- Given passage:
■ ■ ■
Are there medical or age waivers for ICE ERO physical fitness requirements in 2025?
Executive summary
ICE requires all law‑enforcement recruits to pass a medical exam and a pre‑employment physical fitness test (PFT); applicants who fail medical screening can request medical waivers and have 30 days to apply (ICE guidance) [1] [2] [3]. ICE job pages and FAQs confirm the PFT is mandatory for ERO deportation‑officer applicants and that medical waivers are handled case‑by‑case based on risk; documentation and review procedures are described in ICE materials [2] [4] [5] [3].
1. What ICE says publicly: screening plus a waiver path
ICE and DHS communications state that all recruits must undergo medical screening, drug screening and complete a PFT before academy or hiring decisions (DHS press release, USAJOBS posting, ICE career pages) [1] [2] [6]. ICE’s medical guidance explicitly allows candidates who are found to have disqualifying medical conditions to request a medical waiver within a 30‑day window; veterans with compensable disabilities may get OPM review if denied [3]. ICE career FAQs say passing the PFT ensures new ERO officers meet a “minimally acceptable level of physical fitness” for training and duties [7].
2. How waivers actually work, per ICE policy documents and FAQs
ICE’s Medical FAQ and applicant guidance explain waivers are decided case‑by‑case and hinge on the assessed risk the condition poses to training or duty performance; documentation such as medical records and treating‑physician statements are typically required [5]. The OHC (Occupational Health Clinic) process will request follow‑up information and forward certain veterans’ cases to OPM for final review if a waiver is denied [3]. ICE materials therefore show a formal, documented waiver process rather than a blanket exemption [3] [5].
3. Age changes don’t eliminate fitness or medical gates
In August 2025 DHS removed ICE’s upper age cap for law‑enforcement applicants, but the department emphasized that recruits still must pass medical, drug and physical fitness screens (DHS release, multiple news outlets) [1] [8] [9]. Reporting notes the age cap removal opens the applicant pool but does not waive fitness standards; older applicants must still meet the PFT and medical clearance [10] [11].
4. What the sources don’t say (limitations)
Available sources do not provide a detailed list of specific medical conditions that will or will not receive waivers, exact PFT cutoffs by age, nor a publicly available approval‑rate statistic for waiver requests (not found in current reporting). Forum discussions and third‑party training vendors reflect applicant experience and preparation guidance but are not official data on approval odds [12] [13]. ICE’s historical PFT format exists in older DRO documents but current numeric pass thresholds in 2025 postings are summarized, not fully enumerated in the provided sources [4] [6].
■ ■ ■
- Dataset content:
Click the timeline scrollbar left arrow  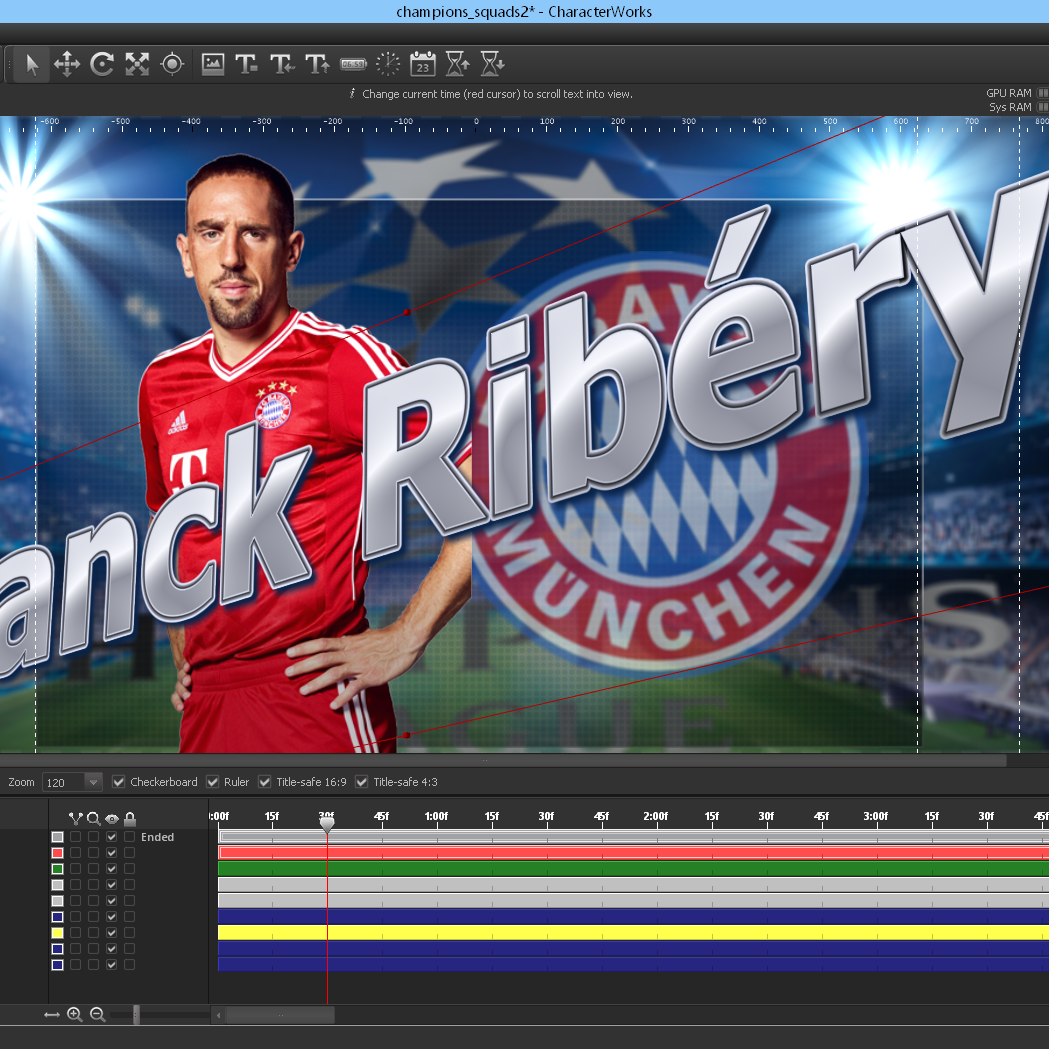218,1015
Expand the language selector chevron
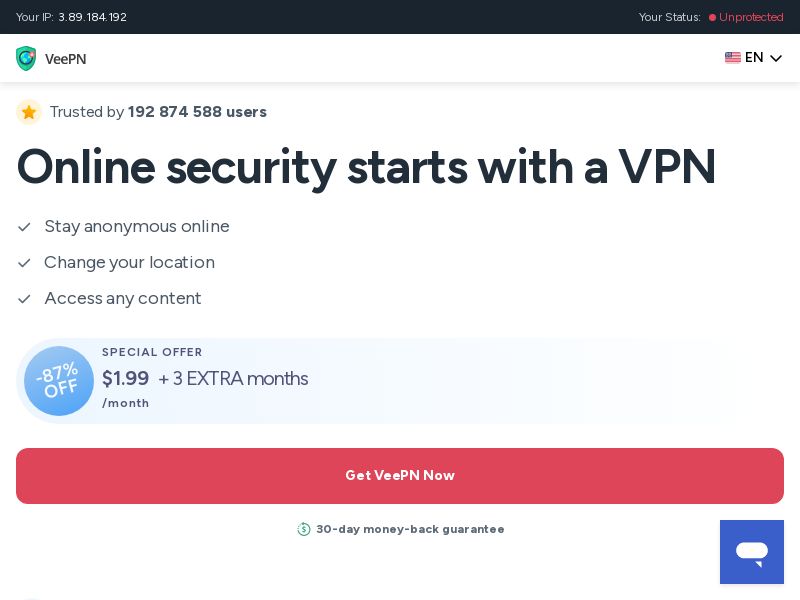The width and height of the screenshot is (800, 600). 776,58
■ ■ ■
- Questions:
• 1. Please copy out the passage on ICE fitness and medical waivers from "2. How waivers" to "exemption [3] [5].".
• 2. Extend the report on ICE fitness and medical waivers beyond its final sentence.

- Exercise results:
• 1.
2. How waivers actually work, per ICE policy documents and FAQs
ICE’s Medical FAQ and applicant guidance explain waivers are decided case‑by‑case and hinge on the assessed risk the condition poses to training or duty performance; documentation such as medical records and treating‑physician statements are typically required [5]. The OHC (Occupational Health Clinic) process will request follow‑up information and forward certain veterans’ cases to OPM for final review if a waiver is denied [3]. ICE materials therefore show a formal, documented waiver process rather than a blanket exemption [3] [5].

• 2.
5. Practical implication for applicants and older candidates
The combination of an open age policy and mandatory PFT/medical screens means older applicants can apply but must meet the same medical and fitness standards or successfully obtain a waiver. ICE job announcements and recruiting materials advertise incentives and larger applicant pools while reaffirming the medical/PFT gates; waiver applicants should prepare extensive medical documentation and expect review procedures [2] [14] [5]. Anecdotal forum posts indicate the waiver process can be document‑heavy and slow, requiring physicians’ letters and prior medical records [12].
6. Competing perspectives and potential agendas
DHS/ICE and allied reporting frame the policy as expanding opportunities and addressing staffing shortfalls while maintaining safety standards [1] [14]. Critics reported in mainstream outlets argue the age removal supports rapid hiring for an administration prioritizing deportations; those accounts stress that operational demands, not relaxed standards, drive the move [8] [9]. The underlying agenda from DHS is explicit in its recruiting messaging: broaden the applicant pool while insisting on medical and fitness vetting [1] [15].
7. Bottom line for someone asking “are there medical or age waivers in 2025?”
Yes — in 2025 ICE removed age caps, but medical screening and the PFT remain mandatory; medical waivers are available on a case‑by‑case basis with procedures and timelines set out by ICE (age waiver = policy change removing an upper age limit; medical waiver = formal request process after disqualifying medical finding) [1] [3] [5]. For specific likelihoods, condition lists, or numeric PFT standards, available sources do not provide full detail; applicants should consult ICE’s official medical waiver guidance and the specific job announcement for the most current requirements [3] [2].